Hopsworks is a platform for Data-Intensive AI with a Feature Store, a warehouse for machine learning features. Logical Clocks’ vision is to simplify the process of refining data into intelligence at scale. At Logical Clocks, you will be part of a fast paced startup environment with the possibility to contribute to the entire product and open-source projects.
As a site reliability engineer, you will be working on making every piece of the Hopsworks platform highly available, autoscaling and easily deployable across different cloud and on-premise environments. You will be responsible for the design and implementation of a software architecture and operational infrastructure to fulfill these requirements.

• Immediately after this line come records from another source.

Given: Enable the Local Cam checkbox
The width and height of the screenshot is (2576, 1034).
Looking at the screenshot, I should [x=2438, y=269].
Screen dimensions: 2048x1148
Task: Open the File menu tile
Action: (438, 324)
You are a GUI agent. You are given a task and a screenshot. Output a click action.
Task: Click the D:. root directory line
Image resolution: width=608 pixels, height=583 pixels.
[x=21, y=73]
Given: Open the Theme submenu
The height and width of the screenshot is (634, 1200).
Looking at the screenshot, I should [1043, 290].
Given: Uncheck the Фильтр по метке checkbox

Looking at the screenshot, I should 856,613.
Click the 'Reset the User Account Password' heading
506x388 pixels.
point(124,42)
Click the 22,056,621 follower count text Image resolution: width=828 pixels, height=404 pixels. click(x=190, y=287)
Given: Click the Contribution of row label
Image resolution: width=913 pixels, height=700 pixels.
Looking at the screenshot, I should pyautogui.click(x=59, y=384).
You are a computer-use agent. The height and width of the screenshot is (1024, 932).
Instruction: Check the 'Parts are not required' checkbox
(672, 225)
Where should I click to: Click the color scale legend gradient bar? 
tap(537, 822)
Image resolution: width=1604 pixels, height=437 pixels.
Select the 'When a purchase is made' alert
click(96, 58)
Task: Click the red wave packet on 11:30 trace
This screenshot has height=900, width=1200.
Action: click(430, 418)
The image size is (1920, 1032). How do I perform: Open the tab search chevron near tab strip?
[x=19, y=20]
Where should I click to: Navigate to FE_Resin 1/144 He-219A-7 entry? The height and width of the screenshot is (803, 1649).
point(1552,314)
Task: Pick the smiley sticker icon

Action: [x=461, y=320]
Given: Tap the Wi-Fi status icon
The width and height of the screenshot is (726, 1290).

- Design and implementation of a highly-available and autoscaling infrastructure
- Handling deployments across cloud and on-premise environments
- Building infrastructure for monitoring and alerting
- Working with customers to adjust deployments to their needs
- Driving best practices around building production grade software
- Be an active member of the community by presenting at conferences and meetups
Who you are? You probably have:
- Experience in operating large-scale distributed systems in production
- In-depth experience with Java, Python is a plus
- Experience with Chef, Puppet or Ansible
- Experience with Docker and Kubernetes
- Knowledge of building and operating cloud infrastructure
- Knowledge of Spark, Kafka and Hadoop is a plus